Varias veces le preguntaron Izana por qué acabó en la correccional y en cada ocasión daba una respuesta diferente: robo a mano armada, peleas en vía pública, posesión de droga, prostitución, destrucción de un auto, y jamás daba la verdadera respuesta, en ciertas ocasiones simplemente decía que no necesitaban saber por qué estaba en ese lugar, solo debían ser conscientes de que estaba ahí y punto. En la correccional se reencontró con Kakuchō, un niño inocente que conoció en uno de los muchos orfanatos en los que pasó y como él claramente no sabía lo que le estaba pasando, no sintió pena la hora de pedirle cantar una canción en honor a su reencuentro.

Izana se negó los primeros días porque no le apetecía volver a estar en contacto con la música luego de lo que sucedió con su hermano, pero la insistencia de Kakuchō pudo ablandar un poco su corazón cuando le dijo: 

—Tu voz fue lo que me salvó hace tantos años, siempre esperé volver a oírte.

¿Y para qué negarlo? Se estremeció.

Fue entonces que volvió a cantar, poco a poco su voz fue atrayendo a otros chicos problemáticos que vivían en la calle, que fueron abandonados o traicionados por los adultos que debían protegerlos, Izana mismo se sentía como alguien que fue abandonado por la persona en la que más confiaba, no le quedaba más alternativa que encontrar su propio camino, su propia familia y su propio sonido, quería asegurarse de que esta vez no perdería ninguno de ellos.
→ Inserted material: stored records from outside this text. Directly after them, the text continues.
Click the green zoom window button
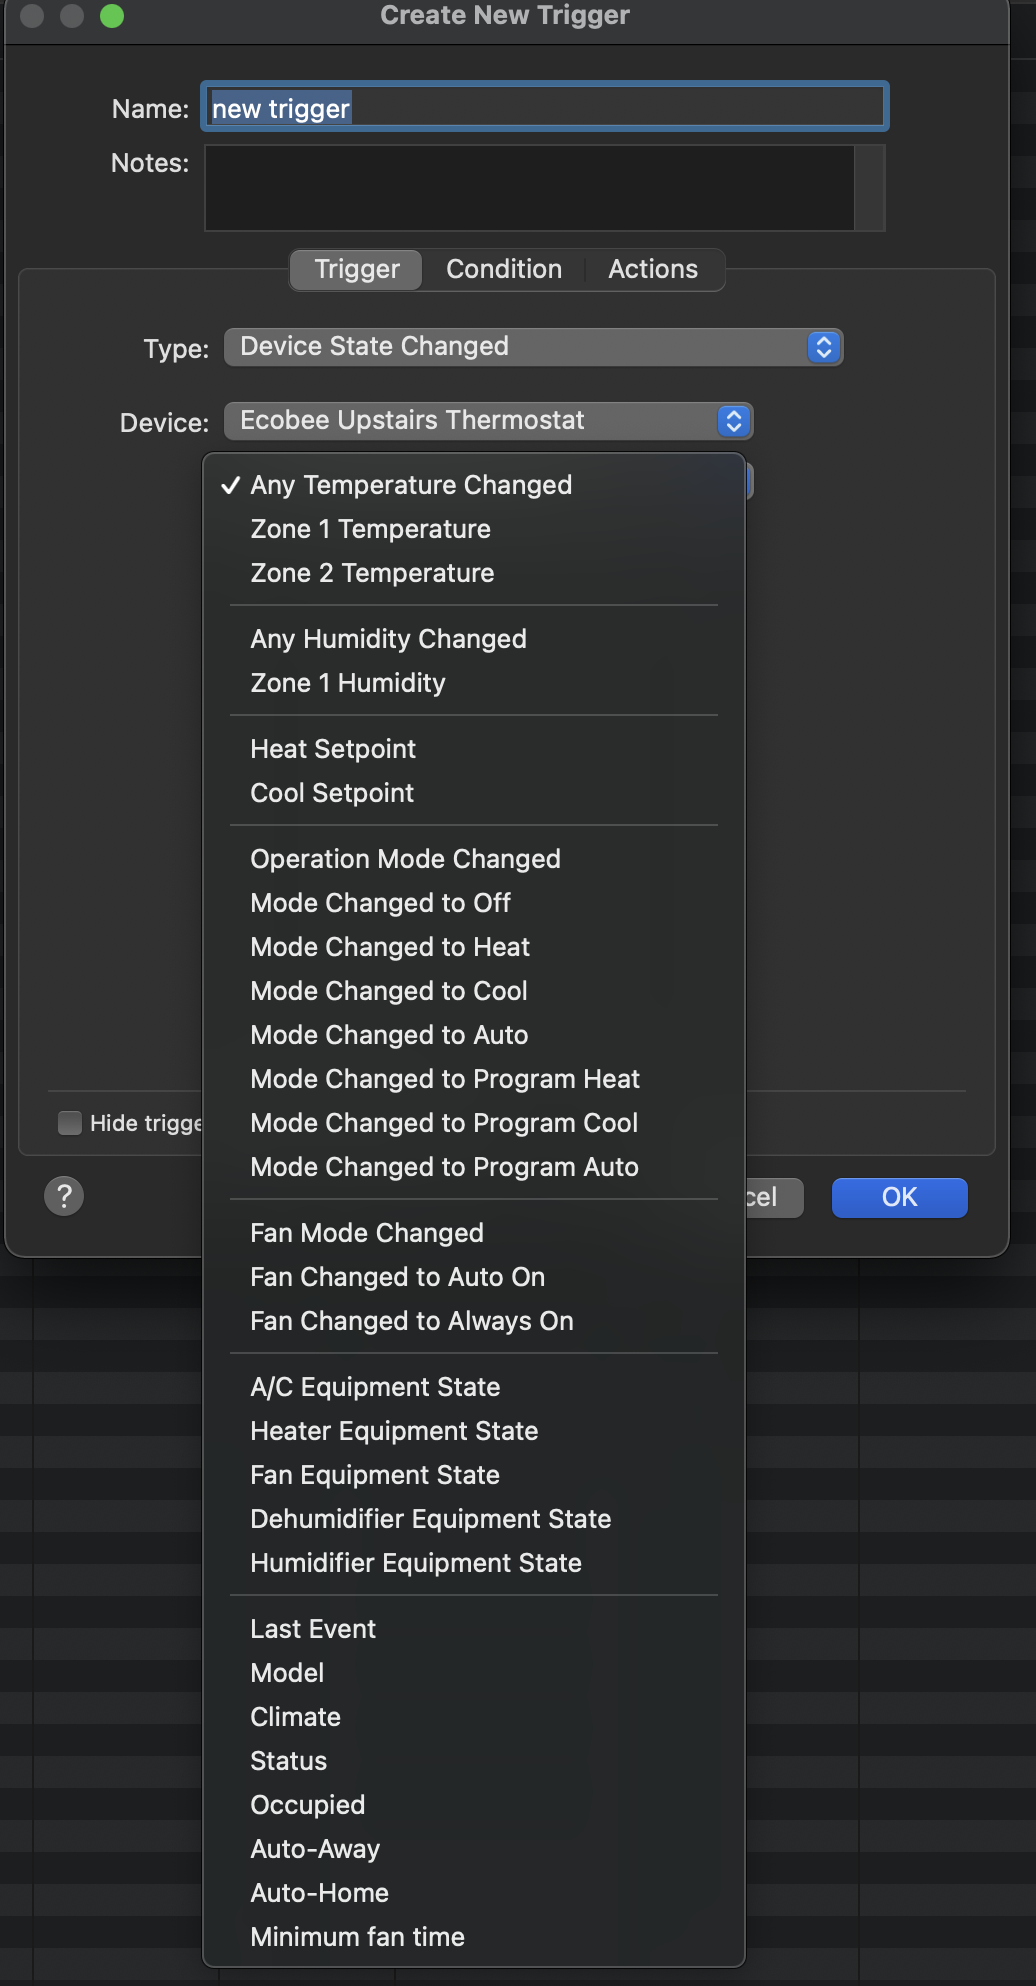pos(112,16)
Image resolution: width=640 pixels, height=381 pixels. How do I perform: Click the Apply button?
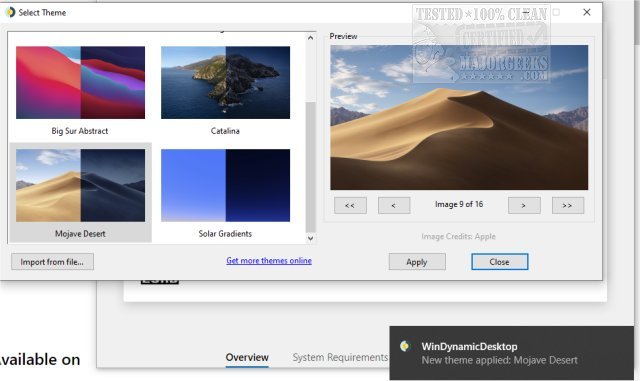(x=417, y=262)
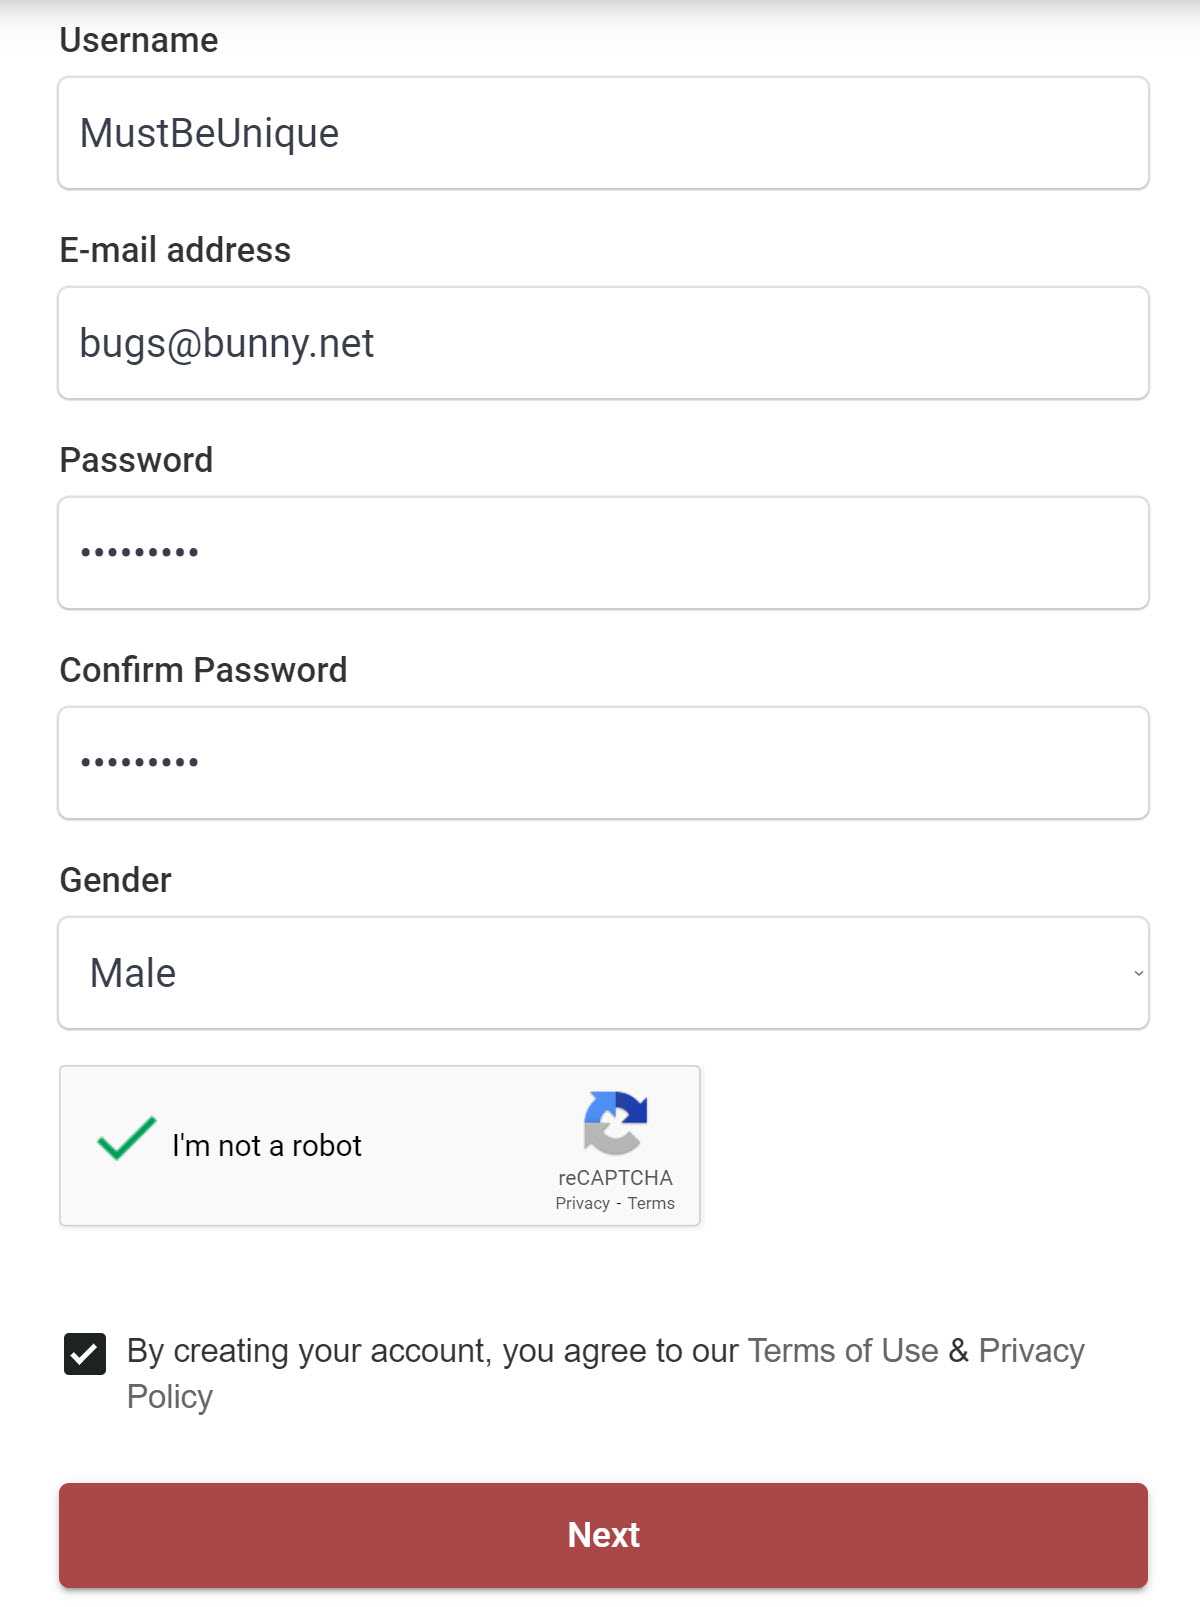
Task: Select the Confirm Password input field
Action: point(603,763)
A sus ojos Ran era un niño que buscaba desesperadamente convertirse en adulto, Rindō otro niño que vivía en la luna y tenía un talento natural para el rap, Kakuchō se convirtió en su amigo más íntimo y confidente, también en un experto en la composición musical, Muchō tenía varios sentimientos reprimidos en su interior que cuando explotaban en forma de canción o una danza atraía todas las miradas y Shion, aunque al principio le parecía un chico bastante peculiar, pronto pudo haber por qué se consideraba a sí mismo tan especial incluso cuando tenía tanta mierda a sus espaldas, bailaba y cantaba para algo más grande que todavía no comprendía, a veces incluso llamaba a su atípica familia, “tribu”. Para el 2005 consiguieron una estabilidad extraña, pero que servía para ellos y pasaron días y noches enteras alrededor de una mesa intercambiando ideas de canciones, Shion les enseñaba a bailar y bromeaban de todo y nada.

No fue hasta diciembre de ese mismo año, en la presentación de Navidad donde vieron por primera vez a las bandas New Black Dragons y Tokyo Manji, que quedaron absortos por sus sonidos, y en Izana nació el ardiente deseo de superarlos.

Quería demostrarles a todo el mundo que Tenjiku era la mejor banda de todos los tiempos y lo haría siguiendo el consejo de Shinichirō: Sería un idol, con su sonrisa falsa y dispuesto a recibir el amor de todo el mundo, superaría a Manjirō Sano y Yuzuha Shiba, el supuesto descendiente del famoso Shinichirō Sano y la supuesta heredera del nombre de la banda de punk más popular de los 2000. Sabe que lo logrará porque nadie amaba más la música que él, lo demostraría siendo un idol de la banda más famosa de todos los tiempos.